Can We Move on From the Car?
Proponents of high-speed rail view America’s love for driving as an unsustainable addiction, forcing us to spend big on automotive infrastructure even as problems with traffic and greenhouse gases worsen.
“This is something we really need to do as a country,” said Rick Harnish, Executive Director of the Midwest High Speed Rail Association. “Our current way of doing business is everyone is forced to drive, except in a few cases … we’re spending gobs and gobs of money on highways and parking lots. Having all that parking makes it difficult to have an efficient, pleasant place to live.”
“In 2014, the federal government spent $165 billion on highways alone – more than we spend on housing and urban development, aviation, mass transit and railroads combined.”
According to the Bureau of Transportation Statistics, 87 percent of daily commuters in America use private vehicles, and traffic jams are worse than they’ve ever been.

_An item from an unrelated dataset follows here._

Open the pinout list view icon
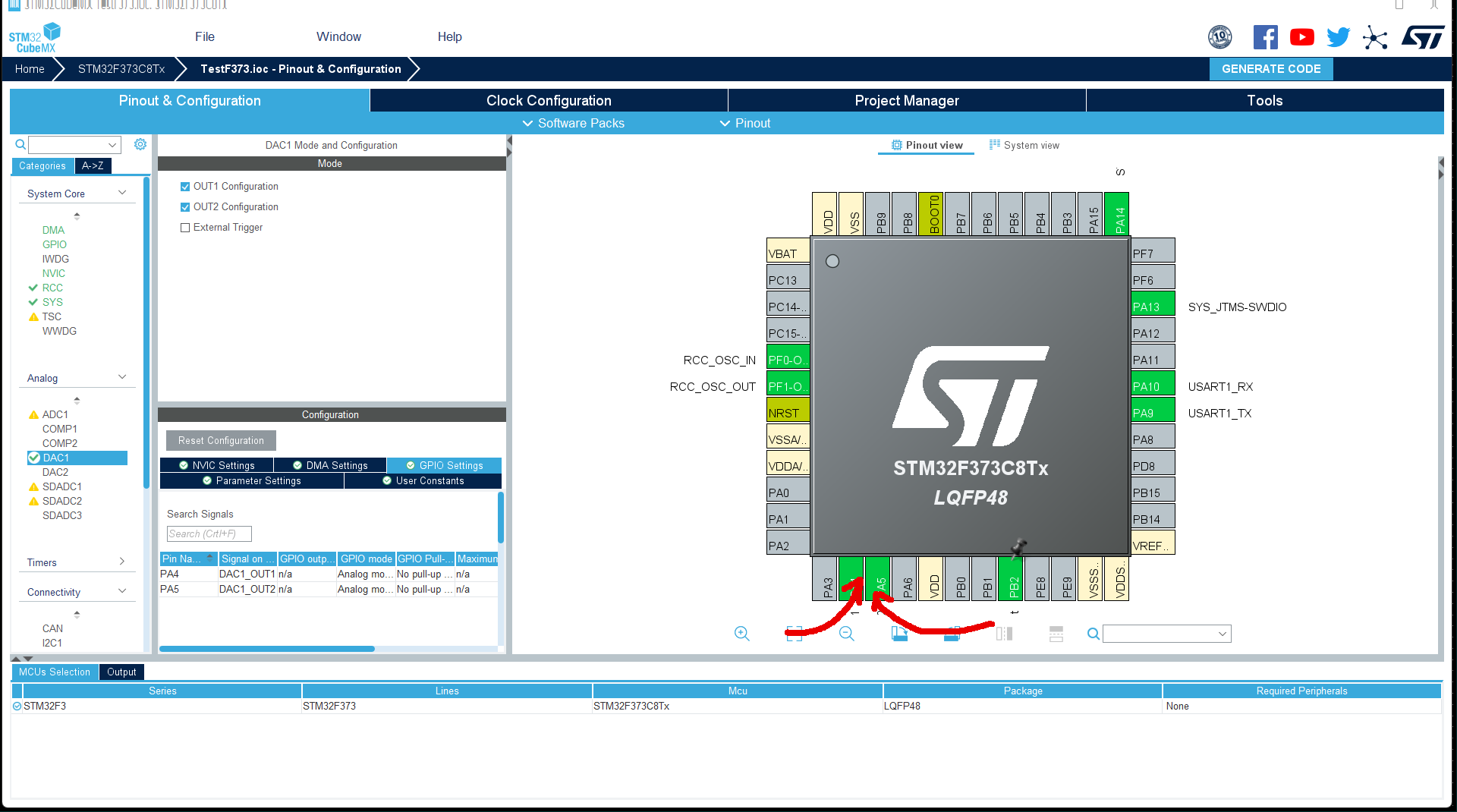The height and width of the screenshot is (812, 1457). tap(1056, 634)
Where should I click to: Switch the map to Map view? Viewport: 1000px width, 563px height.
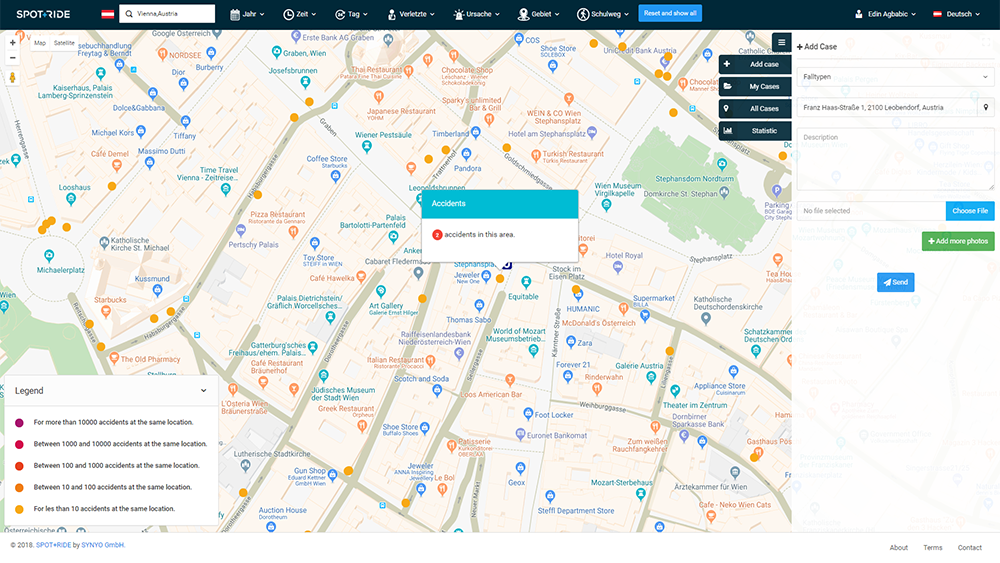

A report from the Texas Transportation Institute found that congestion in 85 of the largest metropolitan areas went up almost every single year between 1982 and 2003, despite large investments in highways. In 2014, the federal government spent $165 billion on highways alone – more than we spend on housing and urban development, aviation, mass transit and railroads combined.
Harnish clarified that high-speed rail and automobile travel aren’t mutually exclusive – he pointed out that increases in rail service will help ease rush hour traffic and make life easier for taxis and rideshare drivers. “The opposition will say I’m telling you [that] you can’t drive,” Harnish said with a chuckle. “I’m not saying that. You can drive, I’m just saying you shouldn’t be forced to drive.”
High-speed rail advocates like Harnish point to the long-term resilience of the project as a sign that the bullet train will eventually come to America.
"There’s clearly a desire for this. There are two separate projects in Texas, a project that they’re looking at from Portland to Seattle … despite all those hassles and challenges [in California], the project is moving forward. That tells me that this is something people really want,” Harnish said.
The public desire may be there, but ten years after the first proposal for U.S. high-speed rail, there is still much work to be done before Americans can catch a 200 MPH train and ride it into the future of transit.